* _Task requirements_:
1/ In the ferry recovery report, what do the relatives of missing passengers insist must happen before efforts begin to raise the sunken ferry?
2/ From the ferry recovery report, extract the passage running from "The operation followed" to "in silty water.".

South Korean recovery workers have strengthened a ring of netting around a submerged ferry, in a bid to prevent corpses drifting out to open sea, as dive teams recovered 11 more bodies, raising the death toll to 259.

The latest bodies were found during a pre-dawn operation on Monday, but 43 people remain unaccounted for. It has been 19 days since the 6825-tonne Sewol capsized and sank with 476 people on board - most of them schoolchildren.

Recovery workers using fishing boats strengthened a ring of netting around the site off the southern island of Jindo, amid concerns that powerful currents may have pulled some bodies into the open sea.

"They are putting extra netting near the site to prevent the loss of bodies," maritime ministry spokesman Park Seung-ki told a Monday morning briefing.

The operation followed a meeting in a Jindo harbour on Sunday between President Park Geun-hye and the relatives of passengers still missing.

The relatives are insisting that all the bodies should be recovered before efforts begin to raise the sunken ferry.

The search has been hampered by fast currents and high waves, while dive teams have been working in challenging and sometimes hazardous conditions.

They have to grope their way down guiding ropes to the sunken ship, struggling through narrow passageways and rooms littered with floating debris in silty water.

* _Raw records_:
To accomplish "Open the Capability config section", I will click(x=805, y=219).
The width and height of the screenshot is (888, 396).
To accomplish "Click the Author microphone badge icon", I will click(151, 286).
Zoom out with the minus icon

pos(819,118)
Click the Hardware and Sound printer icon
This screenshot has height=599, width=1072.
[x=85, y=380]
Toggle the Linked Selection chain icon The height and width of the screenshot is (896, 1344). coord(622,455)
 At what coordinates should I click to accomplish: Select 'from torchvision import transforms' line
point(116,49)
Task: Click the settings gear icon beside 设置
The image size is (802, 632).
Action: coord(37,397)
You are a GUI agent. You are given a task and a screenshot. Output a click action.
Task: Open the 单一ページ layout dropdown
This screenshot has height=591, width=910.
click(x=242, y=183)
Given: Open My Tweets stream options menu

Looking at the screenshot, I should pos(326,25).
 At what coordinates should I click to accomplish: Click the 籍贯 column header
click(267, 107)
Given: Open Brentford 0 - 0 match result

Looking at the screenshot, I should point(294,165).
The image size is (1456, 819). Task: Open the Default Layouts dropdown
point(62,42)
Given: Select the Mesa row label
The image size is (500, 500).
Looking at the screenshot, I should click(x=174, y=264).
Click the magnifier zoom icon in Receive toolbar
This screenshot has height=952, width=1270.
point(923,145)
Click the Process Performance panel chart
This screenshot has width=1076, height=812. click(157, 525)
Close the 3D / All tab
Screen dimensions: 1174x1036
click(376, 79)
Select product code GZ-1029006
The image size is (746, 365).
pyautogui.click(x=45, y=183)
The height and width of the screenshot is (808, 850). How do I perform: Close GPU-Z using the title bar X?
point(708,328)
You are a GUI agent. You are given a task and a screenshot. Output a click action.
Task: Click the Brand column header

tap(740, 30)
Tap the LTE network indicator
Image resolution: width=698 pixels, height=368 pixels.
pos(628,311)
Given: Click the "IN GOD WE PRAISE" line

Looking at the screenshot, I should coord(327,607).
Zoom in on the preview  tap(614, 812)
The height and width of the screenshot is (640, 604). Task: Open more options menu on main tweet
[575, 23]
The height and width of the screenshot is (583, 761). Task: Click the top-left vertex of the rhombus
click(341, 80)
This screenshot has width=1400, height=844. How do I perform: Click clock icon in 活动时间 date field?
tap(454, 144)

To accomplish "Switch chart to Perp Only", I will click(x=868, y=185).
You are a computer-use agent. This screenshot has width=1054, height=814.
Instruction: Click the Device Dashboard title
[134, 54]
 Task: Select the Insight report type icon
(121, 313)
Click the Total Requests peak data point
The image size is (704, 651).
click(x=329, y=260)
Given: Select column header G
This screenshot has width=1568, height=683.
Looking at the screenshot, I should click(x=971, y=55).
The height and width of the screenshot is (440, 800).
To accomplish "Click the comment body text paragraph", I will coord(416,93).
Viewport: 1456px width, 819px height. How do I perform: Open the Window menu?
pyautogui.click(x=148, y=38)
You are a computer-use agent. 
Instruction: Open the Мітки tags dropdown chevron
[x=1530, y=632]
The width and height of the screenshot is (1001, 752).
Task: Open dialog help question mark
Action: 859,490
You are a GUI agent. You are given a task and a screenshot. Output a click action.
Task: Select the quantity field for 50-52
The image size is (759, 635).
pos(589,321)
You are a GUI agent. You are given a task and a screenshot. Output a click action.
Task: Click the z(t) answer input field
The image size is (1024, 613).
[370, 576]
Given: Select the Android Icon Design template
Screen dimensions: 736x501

* _Solutions to the problems_:
1/ All the bodies should be recovered first.

2/
The operation followed a meeting in a Jindo harbour on Sunday between President Park Geun-hye and the relatives of passengers still missing.

The relatives are insisting that all the bodies should be recovered before efforts begin to raise the sunken ferry.

The search has been hampered by fast currents and high waves, while dive teams have been working in challenging and sometimes hazardous conditions.

They have to grope their way down guiding ropes to the sunken ship, struggling through narrow passageways and rooms littered with floating debris in silty water.